The company has supported the Save the Tasmanian Devil Program since 2009, funding university research, as well as a captive breeding program.
"We're well aware of the situation and importance," he says.
"We've been out there removing waste and roadkill, so [we're] minimising that impact.
"We're doing, if you like, above and beyond what we need to do, because we want to embed ourselves in with society, the local people down there."
Venture Minerals' push to operate vehicles at night is about efficiency, Mr Radonjic says, with winter's limited daylight hours leaving a small window within which to work.
He adds that conservationists aren't looking at the broader picture and the opportunities the Riley Creek mine brings to the local community, offering jobs and economic prosperity.
Time to change attitudes
While roadkill doesn't appear to be going away, there are some things we can all do to reduce the death toll on Tasmanian roads.
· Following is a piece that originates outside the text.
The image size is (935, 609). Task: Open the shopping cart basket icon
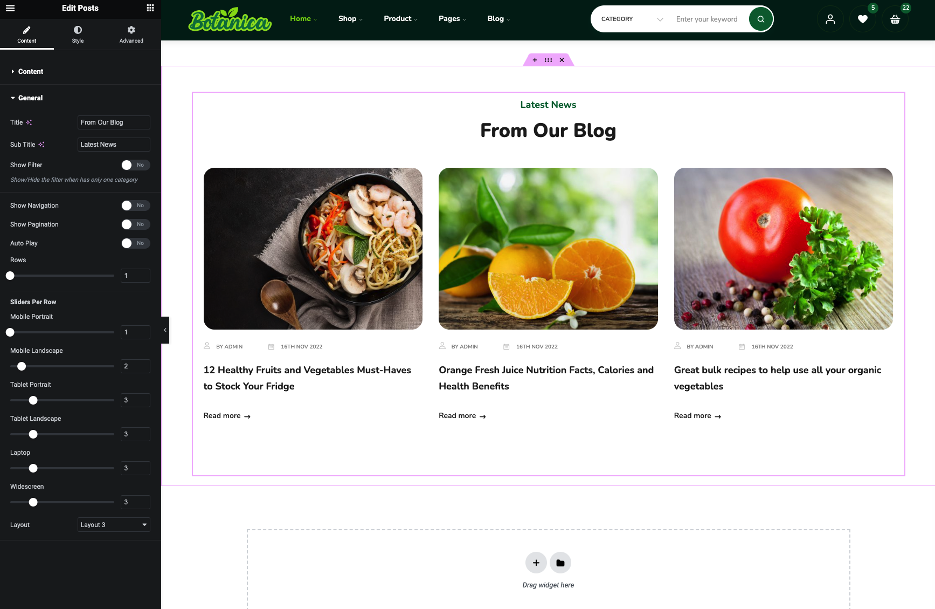[895, 19]
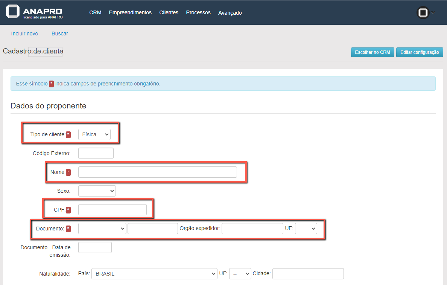Open the Documento UF dropdown
Viewport: 447px width, 285px height.
306,229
Greg says we should time our drives and avoid travelling at night when wildlife is up and about, and urges us all to slow down at nighttime.
"We're not talking crawling along at 30ks an hour in a 100 zone, it can be a very small sacrifice of time," he says.
Greg says slowing down to 80km might only add a couple of minutes to a half an hour drive, but could add on years to an animal's life.
"The reaction times we then have for wildlife jumping in front of us and the time to actually slow down is just increased so, so much to give them every chance," he says.
Most of all, Greg says it's time to stop being complacent.
"We are the world record holder when it comes to wildlife killed on the road. It's a terrible stat to have, and we should all be striving to fix it," he says.